▸ **Document text**:

Impact of thyroid status and thyroid autoimmunity on assisted reproduction technology outcome
G. Mintziori, E. Gialamas, K. Dosopoulos, D. Zouzoulas, G. Gitas, C. Venetis, E. Kolibianakis, D. Goulis & B. Tarlatzis
Introduction: The current evidence on the association between thyroid function or thyroid autoimmunity (TAI) and reproductive outcomes after assisted reproduction techniques (ART) is scarce and inconclusive.
Objective: To record ART outcome according to function and TAI status of thyroid gland.
Methods: A group of 226 subfertile women that underwent any method of ART (IVF, ICSI, intra-uterine insemination (IUI)) from January 2006 to December 2010 were included in the study. Women were excluded if they had failed to complete the ART protocol or if they had a history of thyroid disease. In case more than one ART cycle was applied to a certain woman, only the first one was included in the study.

▸ **Required tasks**:
**A.** Reproduce the thyroid study abstract word for word, starting with "Objective: To record" and going on through "was included in the study.".
**B.** Answer these questions from the thyroid study abstract:
(i) How does the abstract describe the current evidence on thyroid function or thyroid autoimmunity and ART outcomes?
(ii) How many subfertile women were included in the study?
(iii) Over what period did the included women undergo ART?
**C.** Continue the thyroid study abstract from the point where it stops.

▸ **Information given**:
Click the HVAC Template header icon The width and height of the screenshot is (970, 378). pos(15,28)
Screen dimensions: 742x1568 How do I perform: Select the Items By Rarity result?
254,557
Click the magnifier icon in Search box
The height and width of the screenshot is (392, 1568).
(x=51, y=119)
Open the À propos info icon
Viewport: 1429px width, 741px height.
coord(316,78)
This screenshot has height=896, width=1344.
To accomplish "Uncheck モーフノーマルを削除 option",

▸ **Task answers**:
**A.**
Objective: To record ART outcome according to function and TAI status of thyroid gland.
Methods: A group of 226 subfertile women that underwent any method of ART (IVF, ICSI, intra-uterine insemination (IUI)) from January 2006 to December 2010 were included in the study. Women were excluded if they had failed to complete the ART protocol or if they had a history of thyroid disease. In case more than one ART cycle was applied to a certain woman, only the first one was included in the study.

**B.**
(i) Scarce and inconclusive.
(ii) 226.
(iii) From January 2006 to December 2010.

**C.**
Results: Studied women were divided into subgroups according to serum TSH concentrations and presence of TAI. Nine had TSH <0.05 μIU/ml, 156 between 0.05 and 2.5 μIU/ml, 51 between 2.5 and 4.5 μIU/ml and nine >4.5 μIU/ml. Overall, 37% of women achieved biochemical pregnancy, 33% clinical pregnancies and 2% miscarried. The live birth rate was 29%. No difference was found among the four TSH or the two TAI subgroups regarding reproductive outcomes. Age was negatively correlated to numbers of retrieved (r=−0.349, P<0.001) and fertilized oocytes (r=−0.344, P<0.001).
Conclusion: This study was not able to demonstrate a relationship between thyroid function or TAI and reproductive outcome after ART. Nevertheless, further prospective trial should be made, studying thyroid function not only before but also during the ART cycle.
Declaration of interest: The authors declare that there is no conflict of interest that could be perceived as prejudicing the impartiality of the research project.
Funding: This research did not receive any specific grant from any funding agency in the public, commercial or not-for-profit sector.